The Bidirectional Forwarding Detection (BFD) protocol rapidly detects communication failures between two adjacent routers. BFD replaces link-state detection mechanisms in existing routing protocols. It also provides a failure detection solution for links with no routing protocols.

BFD provides forwarding-path failure detection in milliseconds instead of seconds. Because BFD is independent of routing protocols, it provides consistent network failure detection. BFD eliminates multiple protocol-dependent timers and methods. Networks converge is faster because BFD triggers link-state changes in the routing protocol sooner and more consistently.

BFD is a simple hello mechanism. Two neighboring routers running BFD establish a session using a three-way handshake. After the session is established, the routers exchange periodic control packets at subsecond intervals. If a router does not receive a hello packet within the specified time, routing protocols are notified that the forwarding path is down.

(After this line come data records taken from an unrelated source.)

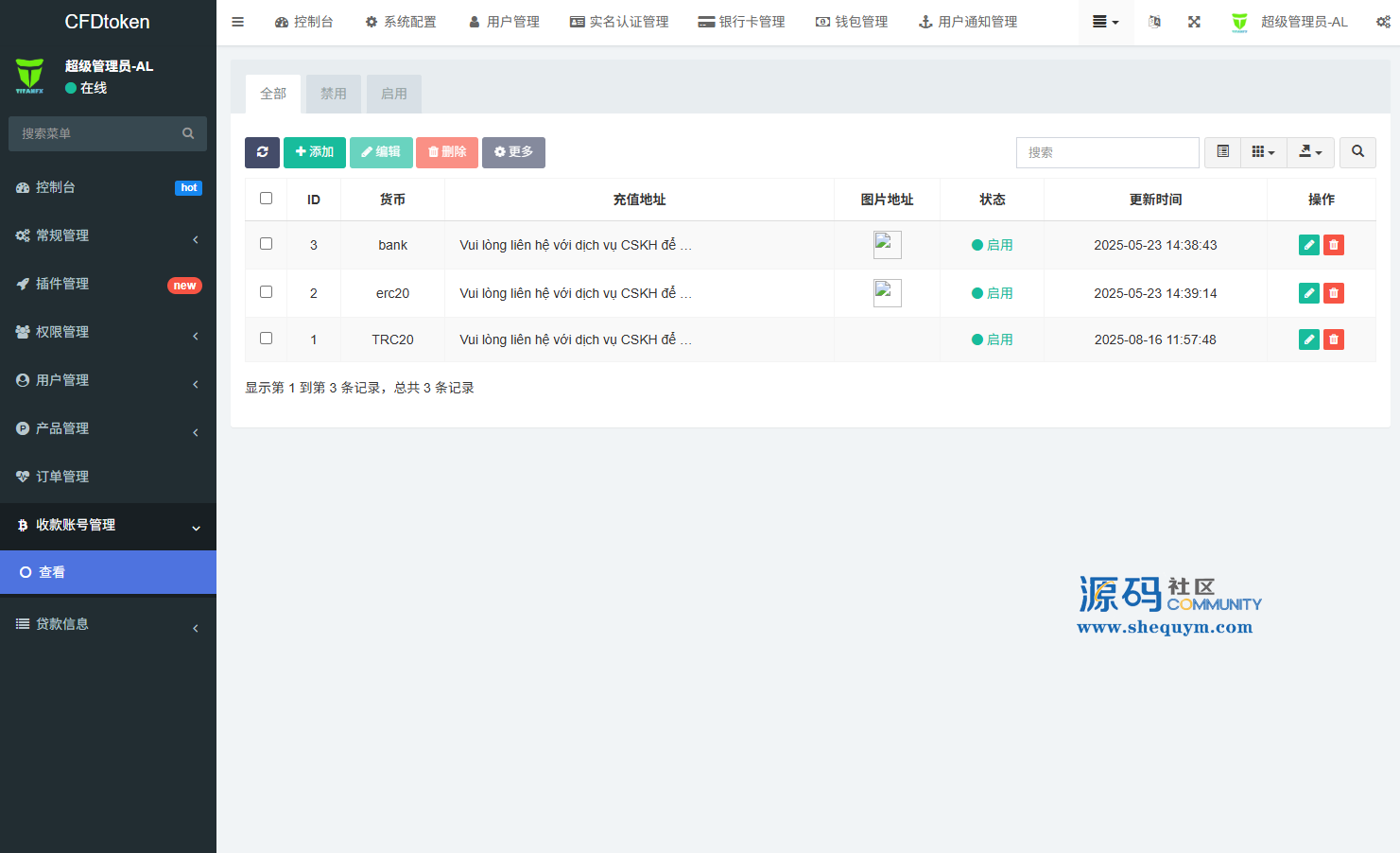
Task: Toggle table card view icon
Action: click(x=1222, y=152)
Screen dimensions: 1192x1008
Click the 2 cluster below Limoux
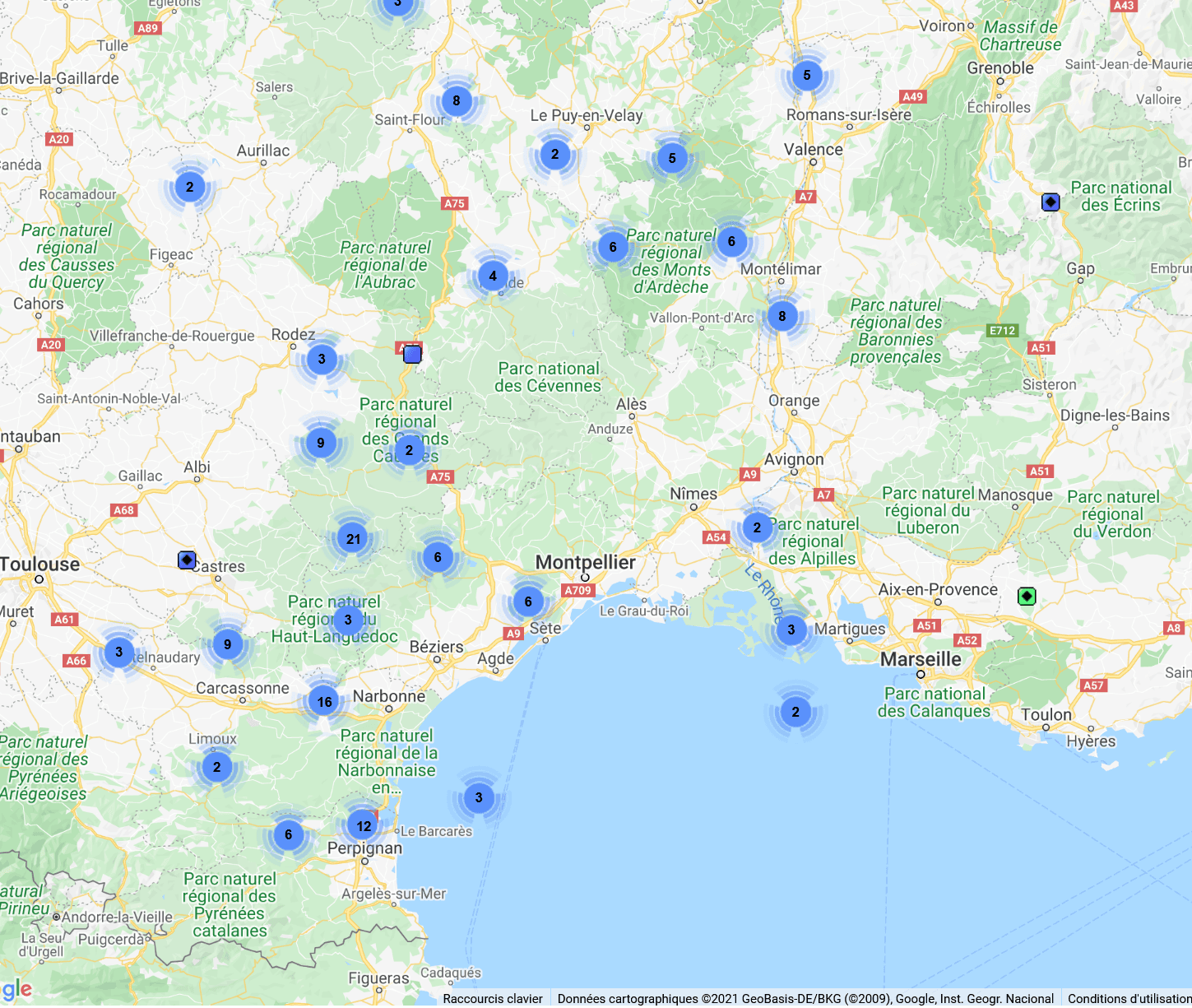(x=217, y=767)
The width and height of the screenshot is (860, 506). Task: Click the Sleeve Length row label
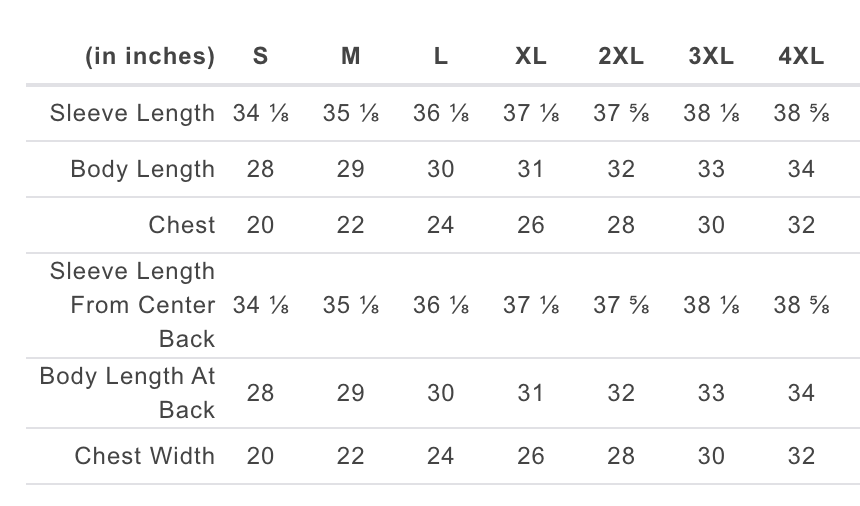pyautogui.click(x=132, y=113)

In addition, BFD sends a control packet when there is a state change or change in a session parameter. These control packets are sent without regard to transmit and receive intervals in a routing protocol.

BFD is an independent and generic protocol, which all media, topologies, and routing protocols can support using any encapsulation. OS10 implements BFD at Layer 3 (L3) and with User Datagram Protocol (UDP) encapsulation. BFD is supported on static and dynamic routing protocols, such as static route, OSPF, OSPFv3, and BGP.

The system displays BFD state change notifications.

NOTE: When you update the BFD interval from a dynamic protocol in shared session (for example, combination of RTM and OSPF or RTM and BGP), and then delete the same dynamic client or neighbor instance that is involved in the shared BFD session (BGP, OSPFv2, and OSPFv3), the last committed BFD timer from the dynamic protocol for the BFD session is retained.